### Exercise brief
Copy, without any change, the lines from the one that holds "Viewport: 411px width, 285px height." through the final line of the material below.

*** Opening Task data ***

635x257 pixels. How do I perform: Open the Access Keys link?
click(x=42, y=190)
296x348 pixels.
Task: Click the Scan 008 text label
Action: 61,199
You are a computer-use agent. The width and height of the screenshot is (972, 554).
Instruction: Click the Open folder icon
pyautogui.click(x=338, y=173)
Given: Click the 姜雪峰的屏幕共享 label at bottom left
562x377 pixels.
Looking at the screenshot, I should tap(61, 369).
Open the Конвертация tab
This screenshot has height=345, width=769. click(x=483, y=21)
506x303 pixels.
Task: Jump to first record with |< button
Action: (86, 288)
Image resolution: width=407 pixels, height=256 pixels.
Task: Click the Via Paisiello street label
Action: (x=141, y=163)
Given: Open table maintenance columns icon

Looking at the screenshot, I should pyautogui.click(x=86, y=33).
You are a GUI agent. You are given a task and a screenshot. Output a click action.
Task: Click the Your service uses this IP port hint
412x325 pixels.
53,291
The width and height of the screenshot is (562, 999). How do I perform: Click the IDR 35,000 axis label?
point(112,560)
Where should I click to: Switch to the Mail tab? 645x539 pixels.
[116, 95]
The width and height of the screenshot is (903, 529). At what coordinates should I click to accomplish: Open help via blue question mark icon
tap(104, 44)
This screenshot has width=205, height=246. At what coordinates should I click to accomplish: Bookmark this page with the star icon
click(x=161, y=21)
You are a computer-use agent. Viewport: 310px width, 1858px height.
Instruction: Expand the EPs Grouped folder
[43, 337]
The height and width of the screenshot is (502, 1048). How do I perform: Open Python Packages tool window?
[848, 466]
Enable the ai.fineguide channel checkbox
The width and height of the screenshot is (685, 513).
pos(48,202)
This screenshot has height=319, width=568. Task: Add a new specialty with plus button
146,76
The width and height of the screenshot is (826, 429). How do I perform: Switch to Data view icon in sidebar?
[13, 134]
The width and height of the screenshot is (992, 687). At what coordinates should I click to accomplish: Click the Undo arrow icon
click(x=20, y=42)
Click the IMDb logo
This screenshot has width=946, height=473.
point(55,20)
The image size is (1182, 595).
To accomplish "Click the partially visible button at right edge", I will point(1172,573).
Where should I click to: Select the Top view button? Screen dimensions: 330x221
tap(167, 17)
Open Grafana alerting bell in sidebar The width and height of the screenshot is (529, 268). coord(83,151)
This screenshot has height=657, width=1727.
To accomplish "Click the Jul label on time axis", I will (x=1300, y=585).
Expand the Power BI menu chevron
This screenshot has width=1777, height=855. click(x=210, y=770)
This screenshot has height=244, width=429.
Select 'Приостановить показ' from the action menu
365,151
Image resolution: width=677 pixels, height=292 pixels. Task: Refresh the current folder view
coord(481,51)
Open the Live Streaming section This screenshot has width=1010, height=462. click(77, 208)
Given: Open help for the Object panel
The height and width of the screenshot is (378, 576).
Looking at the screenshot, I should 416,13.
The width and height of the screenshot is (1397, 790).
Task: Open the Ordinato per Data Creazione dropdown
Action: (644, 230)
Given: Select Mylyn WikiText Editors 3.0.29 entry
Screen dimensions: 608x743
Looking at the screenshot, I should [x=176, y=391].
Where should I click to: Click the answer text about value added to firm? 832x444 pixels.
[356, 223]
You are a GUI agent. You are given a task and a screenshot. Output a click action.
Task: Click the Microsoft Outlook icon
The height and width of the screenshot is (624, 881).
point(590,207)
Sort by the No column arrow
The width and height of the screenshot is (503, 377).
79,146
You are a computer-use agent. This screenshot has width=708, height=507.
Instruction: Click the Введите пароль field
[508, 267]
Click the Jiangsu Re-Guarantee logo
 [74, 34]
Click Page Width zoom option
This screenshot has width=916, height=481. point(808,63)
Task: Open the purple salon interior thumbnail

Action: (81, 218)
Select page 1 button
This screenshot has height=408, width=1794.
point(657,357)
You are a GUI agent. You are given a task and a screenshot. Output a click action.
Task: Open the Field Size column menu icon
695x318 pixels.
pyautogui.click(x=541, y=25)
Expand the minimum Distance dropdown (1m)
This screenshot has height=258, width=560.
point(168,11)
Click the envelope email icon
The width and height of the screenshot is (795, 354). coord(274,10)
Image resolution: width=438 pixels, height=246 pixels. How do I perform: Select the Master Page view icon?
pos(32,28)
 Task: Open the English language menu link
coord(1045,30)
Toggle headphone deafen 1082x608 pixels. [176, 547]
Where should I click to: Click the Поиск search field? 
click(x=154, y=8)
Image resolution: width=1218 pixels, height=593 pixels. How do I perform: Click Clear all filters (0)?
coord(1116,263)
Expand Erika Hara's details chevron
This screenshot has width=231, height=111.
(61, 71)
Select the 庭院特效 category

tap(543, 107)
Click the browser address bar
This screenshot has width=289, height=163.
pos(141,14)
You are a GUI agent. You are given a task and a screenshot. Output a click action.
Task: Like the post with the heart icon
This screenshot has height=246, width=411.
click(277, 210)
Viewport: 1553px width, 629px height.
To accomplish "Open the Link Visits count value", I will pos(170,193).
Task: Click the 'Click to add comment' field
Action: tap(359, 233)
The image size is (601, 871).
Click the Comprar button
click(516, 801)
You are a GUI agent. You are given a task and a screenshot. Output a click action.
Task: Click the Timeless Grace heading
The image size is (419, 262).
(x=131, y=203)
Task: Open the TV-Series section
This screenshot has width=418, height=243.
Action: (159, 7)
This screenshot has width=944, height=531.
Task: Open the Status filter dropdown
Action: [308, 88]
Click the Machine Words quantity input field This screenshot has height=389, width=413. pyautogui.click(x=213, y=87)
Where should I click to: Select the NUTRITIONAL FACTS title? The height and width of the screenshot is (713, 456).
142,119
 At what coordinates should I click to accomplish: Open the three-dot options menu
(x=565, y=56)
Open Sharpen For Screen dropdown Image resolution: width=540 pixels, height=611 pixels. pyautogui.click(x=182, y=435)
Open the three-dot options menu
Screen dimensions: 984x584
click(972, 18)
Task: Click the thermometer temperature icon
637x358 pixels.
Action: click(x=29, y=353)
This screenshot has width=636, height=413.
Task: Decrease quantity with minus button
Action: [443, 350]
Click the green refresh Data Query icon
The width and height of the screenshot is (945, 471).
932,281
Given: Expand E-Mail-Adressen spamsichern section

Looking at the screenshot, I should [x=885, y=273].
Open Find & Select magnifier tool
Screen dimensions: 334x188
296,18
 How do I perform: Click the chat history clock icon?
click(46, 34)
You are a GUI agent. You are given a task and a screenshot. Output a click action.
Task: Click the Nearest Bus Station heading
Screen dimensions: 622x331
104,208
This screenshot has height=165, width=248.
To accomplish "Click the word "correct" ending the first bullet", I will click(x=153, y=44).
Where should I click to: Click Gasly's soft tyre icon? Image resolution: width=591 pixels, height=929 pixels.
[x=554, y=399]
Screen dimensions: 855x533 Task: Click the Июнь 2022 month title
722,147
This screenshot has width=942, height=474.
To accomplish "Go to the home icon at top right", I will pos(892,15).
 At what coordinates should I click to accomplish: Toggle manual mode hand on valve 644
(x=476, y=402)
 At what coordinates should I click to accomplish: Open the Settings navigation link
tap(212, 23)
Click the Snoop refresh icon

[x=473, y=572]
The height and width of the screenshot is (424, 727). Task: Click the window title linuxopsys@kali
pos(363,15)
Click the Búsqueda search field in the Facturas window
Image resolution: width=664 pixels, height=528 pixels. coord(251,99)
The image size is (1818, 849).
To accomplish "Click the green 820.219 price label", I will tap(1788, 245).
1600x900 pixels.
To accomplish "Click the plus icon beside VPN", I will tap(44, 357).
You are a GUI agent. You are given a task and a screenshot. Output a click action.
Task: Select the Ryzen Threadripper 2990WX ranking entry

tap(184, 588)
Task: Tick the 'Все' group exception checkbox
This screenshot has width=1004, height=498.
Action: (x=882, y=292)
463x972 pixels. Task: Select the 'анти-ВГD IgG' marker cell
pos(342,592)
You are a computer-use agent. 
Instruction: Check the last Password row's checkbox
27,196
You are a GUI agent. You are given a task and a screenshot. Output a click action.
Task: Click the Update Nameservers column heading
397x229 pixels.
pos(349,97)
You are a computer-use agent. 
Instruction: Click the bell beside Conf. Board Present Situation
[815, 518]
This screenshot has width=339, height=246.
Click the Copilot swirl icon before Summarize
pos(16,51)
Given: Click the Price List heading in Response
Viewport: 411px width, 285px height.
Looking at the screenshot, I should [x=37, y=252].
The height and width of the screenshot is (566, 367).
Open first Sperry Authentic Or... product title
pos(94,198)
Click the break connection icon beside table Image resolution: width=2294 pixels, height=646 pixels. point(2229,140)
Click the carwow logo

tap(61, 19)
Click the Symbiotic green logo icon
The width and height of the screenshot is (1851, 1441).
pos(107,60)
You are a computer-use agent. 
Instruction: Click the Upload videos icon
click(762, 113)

*** Closing Task data ***

### Response to this exercise
Viewport: 411px width, 285px height.
Looking at the screenshot, I should [x=37, y=252].
The height and width of the screenshot is (566, 367).
Open first Sperry Authentic Or... product title
pos(94,198)
Click the break connection icon beside table Image resolution: width=2294 pixels, height=646 pixels. point(2229,140)
Click the carwow logo

tap(61, 19)
Click the Symbiotic green logo icon
The width and height of the screenshot is (1851, 1441).
pos(107,60)
You are a computer-use agent. 
Instruction: Click the Upload videos icon
click(762, 113)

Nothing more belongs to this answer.